**Provided data**

◆ ◆ ◆ ◆ ◆ ◆ ◆

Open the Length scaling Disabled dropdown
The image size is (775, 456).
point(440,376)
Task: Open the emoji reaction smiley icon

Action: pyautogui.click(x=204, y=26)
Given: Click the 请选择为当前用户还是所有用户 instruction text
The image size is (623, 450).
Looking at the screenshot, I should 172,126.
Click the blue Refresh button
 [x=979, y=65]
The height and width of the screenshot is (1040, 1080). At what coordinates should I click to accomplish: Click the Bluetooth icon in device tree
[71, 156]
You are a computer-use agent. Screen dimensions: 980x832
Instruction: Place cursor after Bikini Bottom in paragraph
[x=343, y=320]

◆ ◆ ◆ ◆ ◆ ◆ ◆

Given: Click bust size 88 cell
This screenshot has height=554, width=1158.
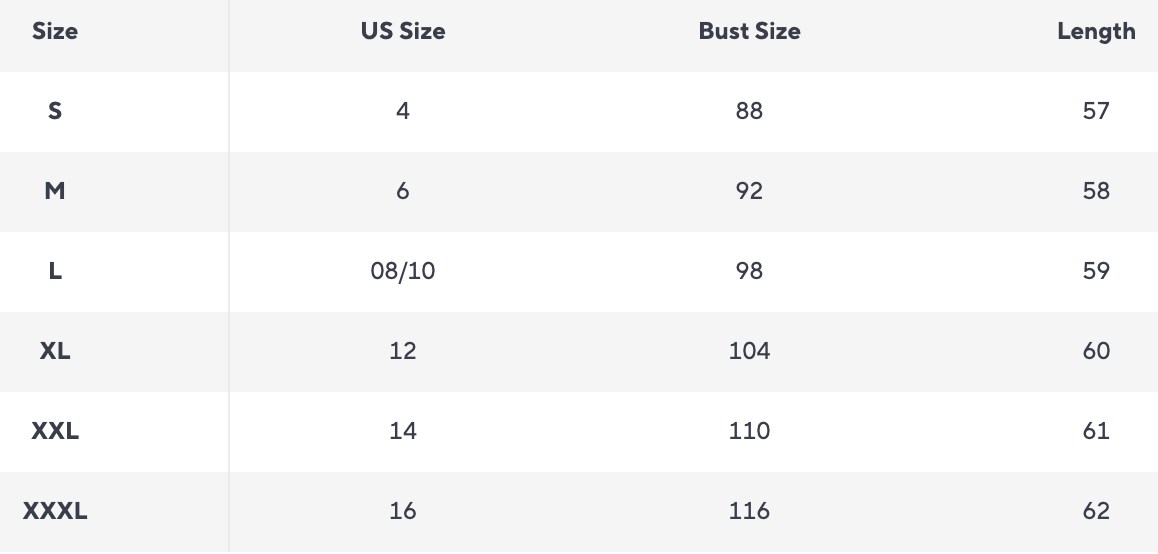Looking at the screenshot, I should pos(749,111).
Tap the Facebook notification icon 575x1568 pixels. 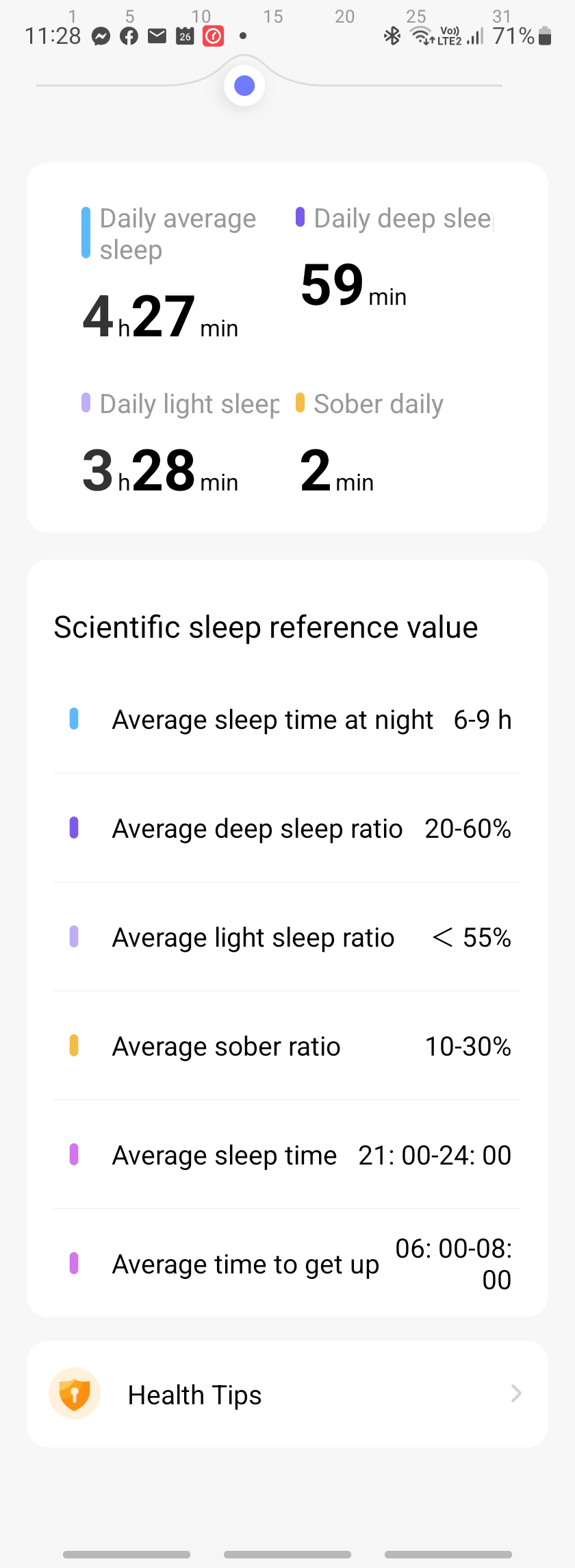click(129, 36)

◆ ◆ ◆ ◆ ◆ ◆ ◆

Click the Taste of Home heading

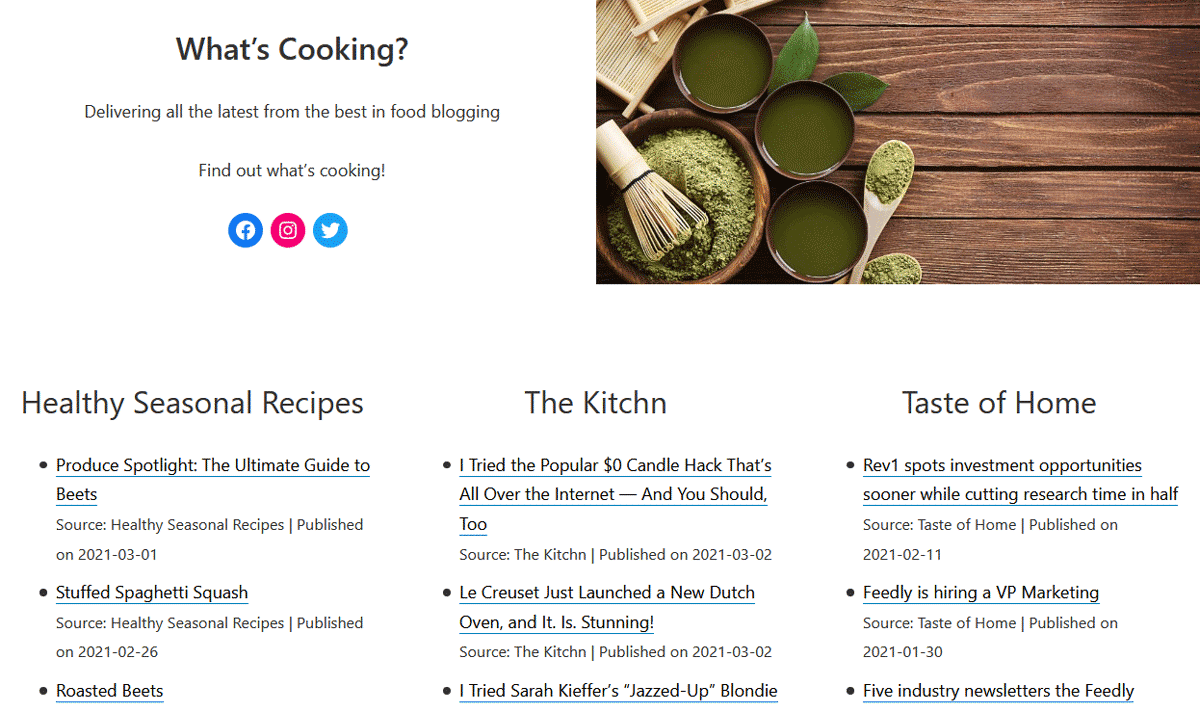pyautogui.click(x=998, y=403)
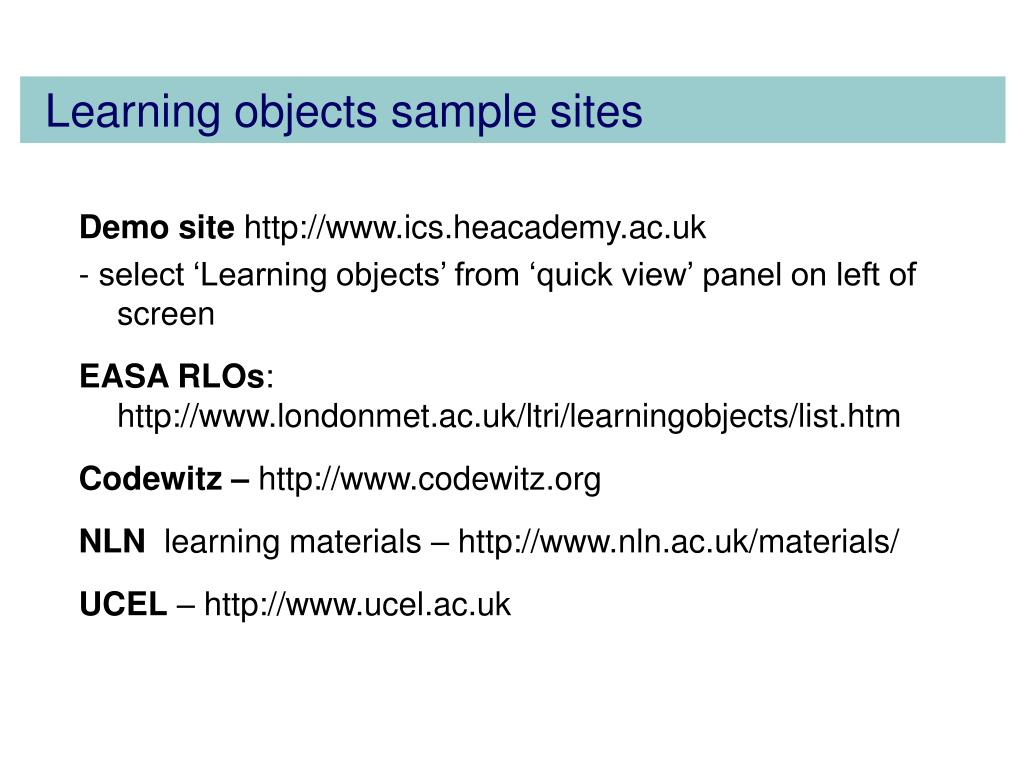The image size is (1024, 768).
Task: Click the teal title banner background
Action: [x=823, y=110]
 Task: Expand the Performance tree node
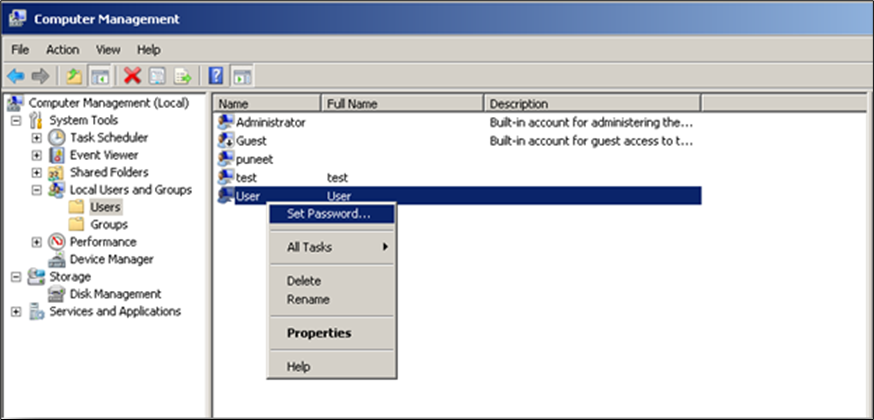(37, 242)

◆ ◆ ◆ ◆ ◆ ◆ ◆

**Directions for this task**
In the material above, find each line containing the word "Given" and copy it.

**Output for this task**
Given: Click the 请选择为当前用户还是所有用户 instruction text
Given: Click bust size 88 cell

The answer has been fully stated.